» **Activity**: Print exactly, and only, the lines running from the line containing "Nondiscrimination Notice (439, 2563)" through the end of the records below.

» **Records supplied**:
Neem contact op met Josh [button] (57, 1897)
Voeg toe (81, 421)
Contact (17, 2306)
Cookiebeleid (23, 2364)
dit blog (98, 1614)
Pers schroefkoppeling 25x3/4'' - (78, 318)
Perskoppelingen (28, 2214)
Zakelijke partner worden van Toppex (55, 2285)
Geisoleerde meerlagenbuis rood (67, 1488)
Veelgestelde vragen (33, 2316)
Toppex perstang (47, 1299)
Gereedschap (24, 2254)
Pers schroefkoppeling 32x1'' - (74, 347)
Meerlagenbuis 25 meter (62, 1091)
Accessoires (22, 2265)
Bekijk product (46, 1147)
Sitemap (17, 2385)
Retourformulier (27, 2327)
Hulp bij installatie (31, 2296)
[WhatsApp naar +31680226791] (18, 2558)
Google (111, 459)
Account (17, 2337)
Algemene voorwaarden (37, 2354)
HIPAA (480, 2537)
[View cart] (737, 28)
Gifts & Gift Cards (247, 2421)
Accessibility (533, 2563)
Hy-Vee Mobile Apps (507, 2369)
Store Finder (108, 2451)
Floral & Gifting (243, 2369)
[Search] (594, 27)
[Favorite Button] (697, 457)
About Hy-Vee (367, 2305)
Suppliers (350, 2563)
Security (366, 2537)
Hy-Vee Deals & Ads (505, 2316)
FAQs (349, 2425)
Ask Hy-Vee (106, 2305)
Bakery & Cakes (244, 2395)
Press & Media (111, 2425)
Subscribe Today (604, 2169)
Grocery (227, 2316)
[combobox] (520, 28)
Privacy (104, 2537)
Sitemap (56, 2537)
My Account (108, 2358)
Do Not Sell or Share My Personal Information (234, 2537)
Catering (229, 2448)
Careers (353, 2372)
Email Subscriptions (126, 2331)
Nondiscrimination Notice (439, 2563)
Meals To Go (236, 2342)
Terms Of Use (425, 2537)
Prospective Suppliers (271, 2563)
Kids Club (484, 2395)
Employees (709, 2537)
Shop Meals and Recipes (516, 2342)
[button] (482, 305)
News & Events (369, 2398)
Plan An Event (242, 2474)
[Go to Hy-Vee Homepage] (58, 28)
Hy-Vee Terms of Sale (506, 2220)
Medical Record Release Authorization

» **Solved exercise**:
Nondiscrimination Notice (439, 2563)
Meals To Go (236, 2342)
Terms Of Use (425, 2537)
Prospective Suppliers (271, 2563)
Kids Club (484, 2395)
Employees (709, 2537)
Shop Meals and Recipes (516, 2342)
[button] (482, 305)
News & Events (369, 2398)
Plan An Event (242, 2474)
[Go to Hy-Vee Homepage] (58, 28)
Hy-Vee Terms of Sale (506, 2220)
Medical Record Release Authorization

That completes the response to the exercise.